48. Öyle bir günden sakının ki, o gün hiç kimse bir başkası adına bir şey ödeyemez. Hiçbir kimseden herhangi bir şefaat kabul olunmaz, fidye alınmaz. Onlara yardım da edilmez.
49. Hani sizi Firavun ailesinden kurtarmıştık. Size azabın en kötüsünü reva görüyor, oğullarınızı boğazlıyor, kadınlarınızı sağ bırakıyorlardı. Bunda, size Rabbinizden büyük bir imtihan vardı.
50. Hani, sizin için denizi yarmış, sizi kurtarmış, gözlerinizin önünde Firavun ailesini suda boğmuştuk.
51. Hani, biz Mûsâ ile kırk gece için sözleşmiştik. Sizler ise onun ardından zulmederek bir buzağıyı tanrı edinmiştiniz.
52. Sonra bunun ardından şükredesiniz diye sizi affetmiştik.
53. Hani, doğru yolu tutasınız diye Mûsâ’ya kitabı ve Furkan’ı vermiştik.
54. Mûsâ, kavmine dedi ki: “Ey kavmim! Sizler, buzağıyı ilâh edinmekle kendinize yazık ettiniz. Gelin yaratıcınıza tövbe edin de nefislerinizi öldürün. Bu, Yaratıcınız katında sizin için daha iyidir. Böylece Allah da onların tövbesini kabul etti. Çünkü O, tövbeleri çok kabul edendir, çok merhametlidir.”
55. Hani siz, “Ey Mûsâ! Biz Allah’ı açıktan açığa görmedikçe sana asla inanmayız” demiştiniz. Bunun üzerine siz bakıp dururken sizi yıldırım çarpmıştı.
56. Sonra, şükredesiniz diye ölümünüzün ardından sizi tekrar dirilttik.
57. Bulutu üstünüze gölge yaptık. Size, kudret helvası ile bıldırcın indirdik. “Verdiğimiz rızıkların iyi ve güzel olanlarından yiyin” Onlar bize zulmetmediler, fakat kendilerine zulmediyorlardı.

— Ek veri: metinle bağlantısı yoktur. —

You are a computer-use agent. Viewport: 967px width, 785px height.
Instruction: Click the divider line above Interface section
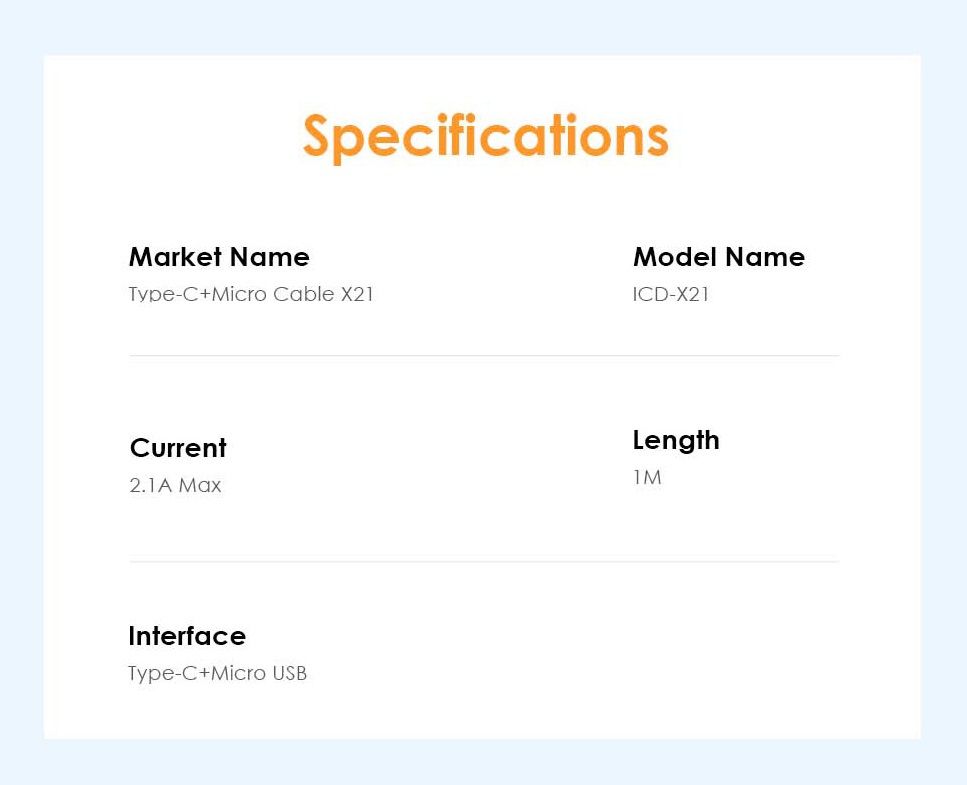483,561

58. Hani, “Şu memlekete girin. Orada dilediğiniz gibi, bol bol yiyin. Kapısından eğilerek tevazu ile girin ve ‘hıtta!’ deyin ki, biz de sizin hatalarınızı bağışlayalım. İyilik edenlere ise daha da fazlasını vereceğiz” demiştik.
59. Derken, onların içindeki zalimler, sözü kendilerine söylenenden başka şekle soktular. Biz de haktan ayrılmaları sebebiyle, o zalimlere gökten bir azap indirdik.

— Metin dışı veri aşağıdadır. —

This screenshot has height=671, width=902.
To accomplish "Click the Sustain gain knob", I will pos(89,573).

60. Hani, Mûsâ kavmi için su dilemişti. Biz de, “Asanı kayaya vur” demiştik. Böylece kayadan on iki pınar fışkırmış, herkes kendi su alacağı pınarı bilmişti. “Allah’ın rızkından yiyin, için. Yalnız, yeryüzünde bozgunculuk yaparak fesat çıkarmayın” demiştik.
61. Hani, “Ey Mûsâ! Biz bir çeşit yemeğe asla katlanamayız. O hâlde, bizim için Rabbine yalvar da, o bize yerden biten sebze, kabak, sarımsak, mercimek, soğan versin” demiştiniz. O da size, “İyi olanı düşük olanla değiştirmek mi istiyorsunuz? Öyle ise inin şehre! İstedikleriniz orada var” demişti. Böylece zillet ve yoksulluk onları kapladı. Onlar, Allah’ın gazabına uğradılar. Bunun sebebi, onların; Allah’ın âyetlerini inkâr ediyor, Peygamberleri de haksız yere öldürüyor olmaları idi. Bütün bunların sebebi ise, isyan etmek ve aşırı gitmekte oluşlarıydı.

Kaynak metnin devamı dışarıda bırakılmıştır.